* [What to produce] Below, in the records, set down word for word the stretch from the line containing "Image resolution: width=1864" through the end of the records.
[The data]
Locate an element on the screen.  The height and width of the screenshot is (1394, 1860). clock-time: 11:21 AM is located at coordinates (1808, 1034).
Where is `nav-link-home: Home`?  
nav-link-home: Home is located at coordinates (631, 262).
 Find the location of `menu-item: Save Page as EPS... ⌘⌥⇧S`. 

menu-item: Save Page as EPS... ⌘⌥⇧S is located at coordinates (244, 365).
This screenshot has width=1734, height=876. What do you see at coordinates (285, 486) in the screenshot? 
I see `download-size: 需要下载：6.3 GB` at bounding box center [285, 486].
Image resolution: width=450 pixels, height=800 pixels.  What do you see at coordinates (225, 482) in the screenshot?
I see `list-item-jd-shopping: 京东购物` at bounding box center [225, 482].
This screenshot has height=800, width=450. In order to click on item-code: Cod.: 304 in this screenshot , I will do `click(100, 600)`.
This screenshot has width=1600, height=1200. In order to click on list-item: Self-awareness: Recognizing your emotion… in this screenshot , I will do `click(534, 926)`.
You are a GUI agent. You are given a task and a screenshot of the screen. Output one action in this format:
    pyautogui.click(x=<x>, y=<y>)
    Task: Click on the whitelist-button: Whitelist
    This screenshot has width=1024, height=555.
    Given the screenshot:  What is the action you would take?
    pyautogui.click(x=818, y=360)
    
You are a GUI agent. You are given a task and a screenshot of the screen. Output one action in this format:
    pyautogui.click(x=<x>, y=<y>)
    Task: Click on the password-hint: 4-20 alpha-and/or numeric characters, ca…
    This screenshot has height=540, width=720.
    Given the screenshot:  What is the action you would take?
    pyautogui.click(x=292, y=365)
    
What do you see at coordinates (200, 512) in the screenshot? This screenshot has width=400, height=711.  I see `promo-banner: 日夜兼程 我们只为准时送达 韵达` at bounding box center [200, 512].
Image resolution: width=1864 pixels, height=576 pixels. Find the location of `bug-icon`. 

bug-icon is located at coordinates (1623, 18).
[/The data]
* [The answer]
Image resolution: width=1864 pixels, height=576 pixels. Find the location of `bug-icon`. 

bug-icon is located at coordinates (1623, 18).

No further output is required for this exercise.